🤖 AI Summary
This paper identifies a novel remote Rowhammer attack in federated learning (FL), wherein a malicious client—without server privileges, physical access, or implanted backdoors—induces targeted DRAM bit flips by manipulating sensor inputs (e.g., adversarial speech signals), thereby compromising memory integrity through high-frequency, localized gradient updates on specific memory rows.
Method: We introduce the first reinforcement learning agent into the FL attack framework to dynamically optimize adversarial observations for maximal gradient locality; integrate sparse gradient updates with DRAM row-activation modeling to amplify targeted row refresh rates. Evaluated on an automatic speech recognition (ASR) system, our approach achieves ~70% targeted row reactivation rate.

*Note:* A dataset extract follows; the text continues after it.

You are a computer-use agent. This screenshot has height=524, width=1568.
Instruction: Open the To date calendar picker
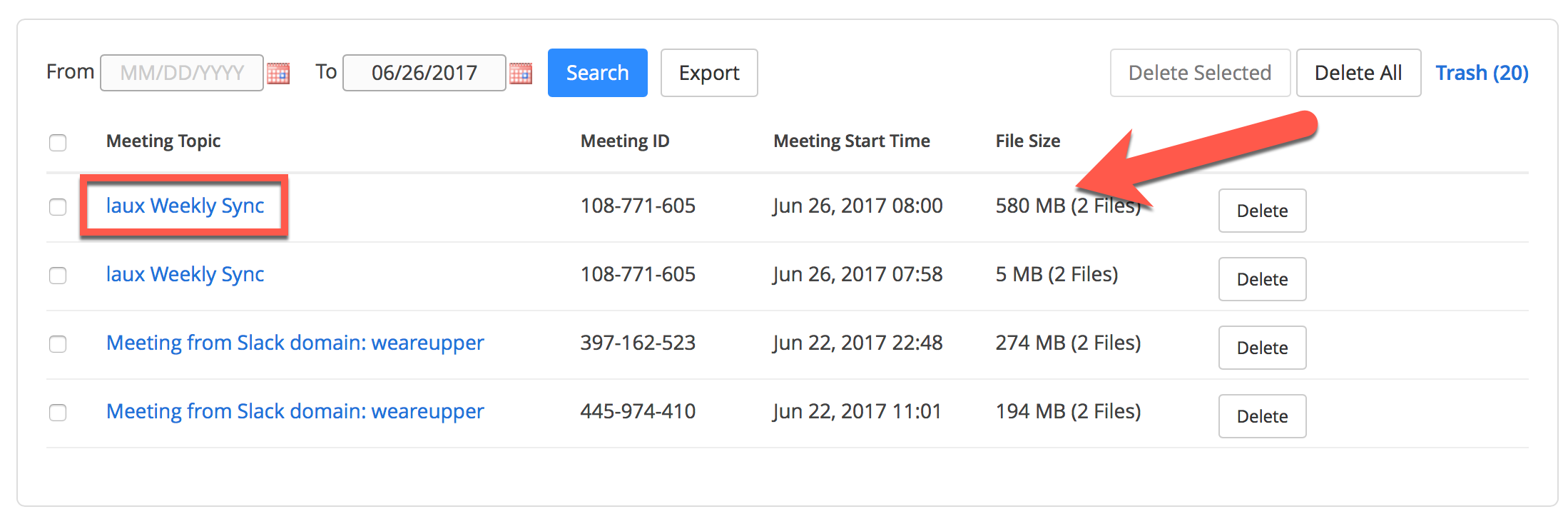coord(521,72)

Contribution: This is the first practical demonstration of a remote, server-permissionless Rowhammer attack against FL, challenging the foundational security assumption that “clients are untrusted but servers are trusted.” It empirically exposes a previously overlooked hardware-level threat surface in distributed training architectures.
📝 Abstract
Federated Learning (FL) has the potential for simultaneous global learning amongst a large number of parallel agents, enabling emerging AI such as LLMs to be trained across demographically diverse data. Central to this being efficient is the ability for FL to perform sparse gradient updates and remote direct memory access at the central server. Most of the research in FL security focuses on protecting data privacy at the edge client or in the communication channels between the client and server. Client-facing attacks on the server are less well investigated as the assumption is that a large collective of clients offer resilience. Here, we show that by attacking certain clients that lead to a high frequency repetitive memory update in the server, we can remote initiate a rowhammer attack on the server memory. For the first time, we do not need backdoor access to the server, and a reinforcement learning (RL) attacker can learn how to maximize server repetitive memory updates by manipulating the client's sensor observation. The consequence of the remote rowhammer attack is that we are able to achieve bit flips, which can corrupt the server memory. We demonstrate the feasibility of our attack using a large-scale FL automatic speech recognition (ASR) systems with sparse updates, our adversarial attacking agent can achieve around 70% repeated update rate (RUR) in the targeted server model, effectively inducing bit flips on server DRAM. The security implications are that can cause disruptions to learning or may inadvertently cause elevated privilege. This paves the way for further research on practical mitigation strategies in FL and hardware design.